Collected data entries:
^^^^^^^^^^^^^^^^

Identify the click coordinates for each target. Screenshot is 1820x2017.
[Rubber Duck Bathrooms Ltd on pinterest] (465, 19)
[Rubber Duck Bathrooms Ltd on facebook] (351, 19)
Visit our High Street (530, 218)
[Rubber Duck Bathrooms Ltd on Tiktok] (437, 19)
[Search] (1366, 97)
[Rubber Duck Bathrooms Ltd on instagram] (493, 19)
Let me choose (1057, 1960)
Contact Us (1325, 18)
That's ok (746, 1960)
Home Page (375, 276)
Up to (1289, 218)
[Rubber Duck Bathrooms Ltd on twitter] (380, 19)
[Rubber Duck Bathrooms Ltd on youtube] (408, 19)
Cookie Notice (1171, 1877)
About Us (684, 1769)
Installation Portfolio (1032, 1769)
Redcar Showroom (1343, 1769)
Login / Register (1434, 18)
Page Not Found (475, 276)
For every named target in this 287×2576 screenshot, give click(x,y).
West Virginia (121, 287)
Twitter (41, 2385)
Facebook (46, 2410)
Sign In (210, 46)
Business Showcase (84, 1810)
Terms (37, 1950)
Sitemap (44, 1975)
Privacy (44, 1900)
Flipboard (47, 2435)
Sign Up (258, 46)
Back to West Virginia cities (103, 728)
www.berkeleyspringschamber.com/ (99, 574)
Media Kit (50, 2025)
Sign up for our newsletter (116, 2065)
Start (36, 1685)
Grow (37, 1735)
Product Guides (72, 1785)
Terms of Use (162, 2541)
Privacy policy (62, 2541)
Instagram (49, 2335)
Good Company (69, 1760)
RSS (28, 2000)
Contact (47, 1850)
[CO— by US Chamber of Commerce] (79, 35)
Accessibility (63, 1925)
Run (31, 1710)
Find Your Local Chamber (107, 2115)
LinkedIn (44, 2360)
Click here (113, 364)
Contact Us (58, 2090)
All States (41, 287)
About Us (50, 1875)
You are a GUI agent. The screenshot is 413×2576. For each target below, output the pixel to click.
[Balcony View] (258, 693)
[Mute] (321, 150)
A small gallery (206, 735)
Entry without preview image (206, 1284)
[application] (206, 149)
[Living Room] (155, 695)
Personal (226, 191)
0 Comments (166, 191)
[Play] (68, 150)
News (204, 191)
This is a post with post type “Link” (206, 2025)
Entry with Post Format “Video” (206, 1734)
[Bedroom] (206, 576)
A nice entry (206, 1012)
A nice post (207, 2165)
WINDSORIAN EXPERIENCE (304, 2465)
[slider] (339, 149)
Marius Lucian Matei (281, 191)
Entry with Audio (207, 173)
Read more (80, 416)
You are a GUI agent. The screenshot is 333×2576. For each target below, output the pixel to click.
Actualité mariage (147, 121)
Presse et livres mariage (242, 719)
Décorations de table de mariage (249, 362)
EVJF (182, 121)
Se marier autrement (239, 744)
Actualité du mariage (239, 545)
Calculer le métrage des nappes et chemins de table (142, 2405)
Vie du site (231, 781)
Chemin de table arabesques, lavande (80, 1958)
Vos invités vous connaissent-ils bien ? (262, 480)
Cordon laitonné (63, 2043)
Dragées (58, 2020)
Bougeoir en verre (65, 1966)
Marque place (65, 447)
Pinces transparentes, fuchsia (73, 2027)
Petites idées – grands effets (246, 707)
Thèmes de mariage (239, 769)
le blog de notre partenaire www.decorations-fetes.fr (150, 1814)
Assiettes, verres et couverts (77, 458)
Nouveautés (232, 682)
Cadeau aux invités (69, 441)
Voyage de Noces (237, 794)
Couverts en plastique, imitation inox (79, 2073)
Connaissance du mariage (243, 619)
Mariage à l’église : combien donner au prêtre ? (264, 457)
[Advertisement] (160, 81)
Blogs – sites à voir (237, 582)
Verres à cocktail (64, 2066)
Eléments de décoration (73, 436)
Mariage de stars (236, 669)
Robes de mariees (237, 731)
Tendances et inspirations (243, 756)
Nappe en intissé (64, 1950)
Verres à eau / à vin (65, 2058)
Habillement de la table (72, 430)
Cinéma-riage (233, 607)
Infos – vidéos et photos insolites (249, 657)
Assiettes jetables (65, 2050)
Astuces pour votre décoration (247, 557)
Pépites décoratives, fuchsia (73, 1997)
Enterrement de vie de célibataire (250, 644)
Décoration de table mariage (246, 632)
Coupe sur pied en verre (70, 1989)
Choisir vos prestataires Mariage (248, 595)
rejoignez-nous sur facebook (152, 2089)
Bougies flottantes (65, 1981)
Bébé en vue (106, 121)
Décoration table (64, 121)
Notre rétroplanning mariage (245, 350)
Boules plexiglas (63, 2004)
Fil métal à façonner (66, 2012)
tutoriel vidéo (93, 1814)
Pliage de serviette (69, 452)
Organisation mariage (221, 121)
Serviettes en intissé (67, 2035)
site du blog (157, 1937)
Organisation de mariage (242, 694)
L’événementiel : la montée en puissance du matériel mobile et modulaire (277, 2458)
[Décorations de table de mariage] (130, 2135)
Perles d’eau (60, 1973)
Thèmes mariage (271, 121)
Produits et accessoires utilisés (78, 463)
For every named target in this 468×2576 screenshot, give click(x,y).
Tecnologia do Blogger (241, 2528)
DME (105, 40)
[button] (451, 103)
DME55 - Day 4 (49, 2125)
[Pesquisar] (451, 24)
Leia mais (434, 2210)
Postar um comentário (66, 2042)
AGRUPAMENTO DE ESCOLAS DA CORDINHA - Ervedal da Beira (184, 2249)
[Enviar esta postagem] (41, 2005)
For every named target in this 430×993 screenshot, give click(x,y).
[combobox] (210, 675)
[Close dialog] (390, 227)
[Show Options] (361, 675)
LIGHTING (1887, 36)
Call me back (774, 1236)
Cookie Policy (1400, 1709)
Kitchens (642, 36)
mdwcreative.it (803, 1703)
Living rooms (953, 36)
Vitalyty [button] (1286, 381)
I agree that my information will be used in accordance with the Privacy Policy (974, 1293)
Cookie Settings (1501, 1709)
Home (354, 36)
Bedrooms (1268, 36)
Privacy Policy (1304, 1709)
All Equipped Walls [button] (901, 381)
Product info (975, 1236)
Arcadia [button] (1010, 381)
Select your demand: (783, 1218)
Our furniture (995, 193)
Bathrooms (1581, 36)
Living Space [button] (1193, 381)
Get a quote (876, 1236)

^^^^^^^^^^^^^^^^

The lines from the top of the data above down to the line containing "[Search] (1366, 97)" are to be copied exactly; no other line should appear.

Identify the click coordinates for each target. Screenshot is 1820x2017.
[Rubber Duck Bathrooms Ltd on pinterest] (465, 19)
[Rubber Duck Bathrooms Ltd on facebook] (351, 19)
Visit our High Street (530, 218)
[Rubber Duck Bathrooms Ltd on Tiktok] (437, 19)
[Search] (1366, 97)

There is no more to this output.